Reflexo

O apartamento onde moro tem vista para cozinhas, lavanderias e sacadas de outros moradores. A presença de mulheres nesses espaços é constante. Sempre que as vejo estão lavando, varrendo ou estendendo roupa no varal. Às vezes, é tarde da noite e, da fresta da cortina, as avisto passando e dobrando roupas sem parar. De coque […]

Por Bianca Pedrina

29|05|2014

Alterado em 29|05|2014

O apartamento onde moro tem vista para cozinhas, lavanderias e sacadas de outros moradores. A presença de mulheres nesses espaços é constante. Sempre que as vejo estão lavando, varrendo ou estendendo roupa no varal. Às vezes, é tarde da noite e, da fresta da cortina, as avisto passando e dobrando roupas sem parar. De coque na cabeça, não param um minuto.
Reflito um pouco sobre essa impressão. Não costumo ver homens nas sacadas, nas cozinhas e lavanderias. Quando aparecem, estão fumando e curtindo a brisa; ao telefone falando trivialidades; no sofá da sala em posição de descanso, com o controle na mão ou notebook no colo.
Essas casas tem a presença de homens que não avisto em situações de trabalhos domésticos. Comento isso com meu marido que solta: “Eles devem estar consertando alguma coisa, por isso, não ajudam nas tarefas.

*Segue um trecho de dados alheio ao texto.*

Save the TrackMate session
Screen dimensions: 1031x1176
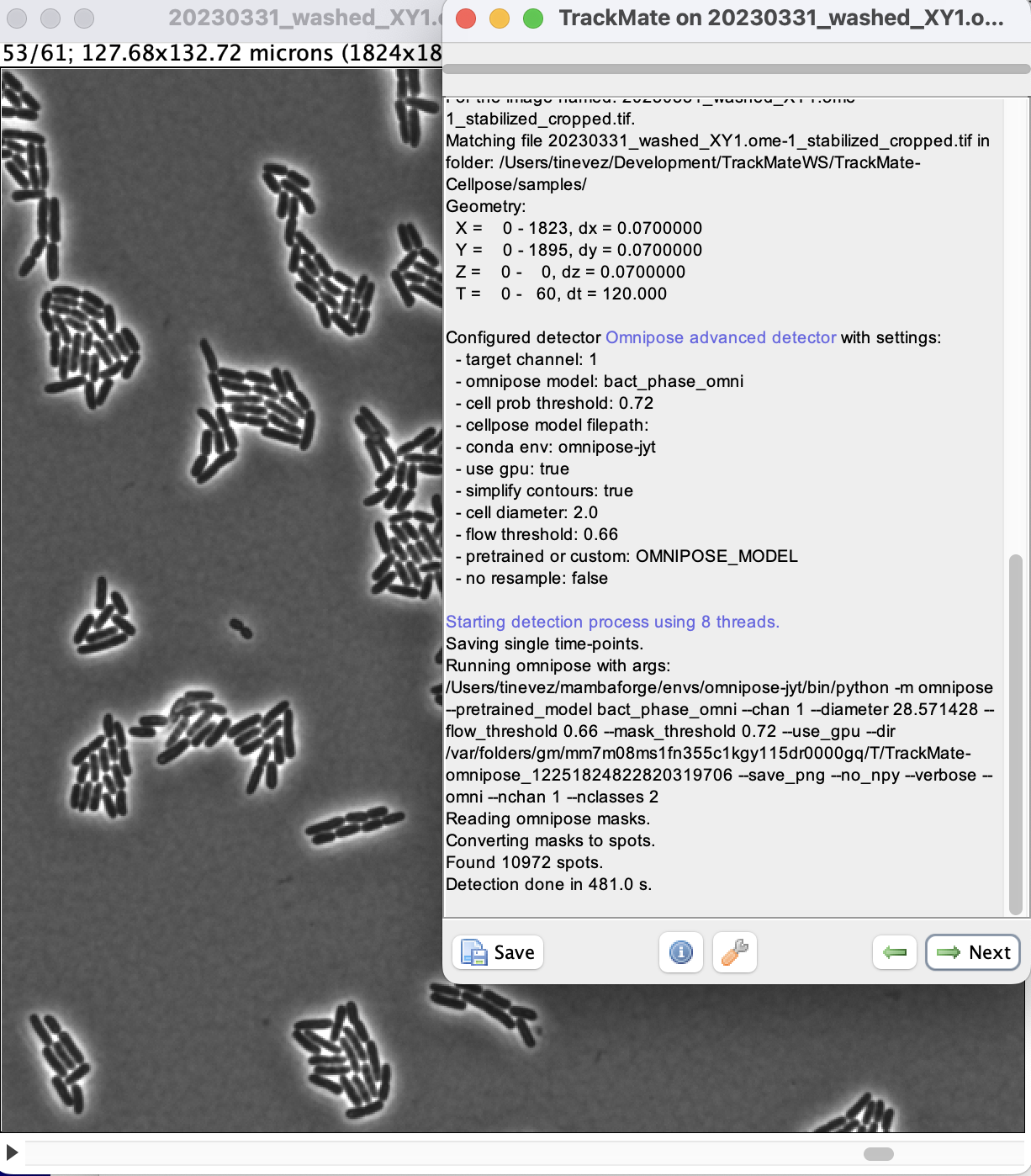tap(497, 952)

Pare de cuidar da vida dos outros ‘muié’”. Logo se redime ao perceber minha expressão de desaprovação ao comentário infeliz e tenta contornar dizendo “é brincadeira”.
Não que eu fique cuidando da vida alheia, mas no condomínio onde moro as janelas e portas das sacadas ficam uma de frente para as outras; não tem como não reparar. Realmente essas situações me chamaram atenção.
Penso que talvez seja somente coisa da minha cabeça, coincidência.
Ponho fim aos devaneios e termino de lavar os panos de prato que estavam de molho e estendê-los no varal de teto da lavanderia. Isso depois de ter lavado a louça, limpado o fogão e passado pano no chão.
Apago a luz da cozinha. Avisto meu semblante no reflexo da janela. A imagem refletida é de uma mulher com coque na cabeça e cansada. Nesse momento paro um minuto para pensar: Somos todas iguais!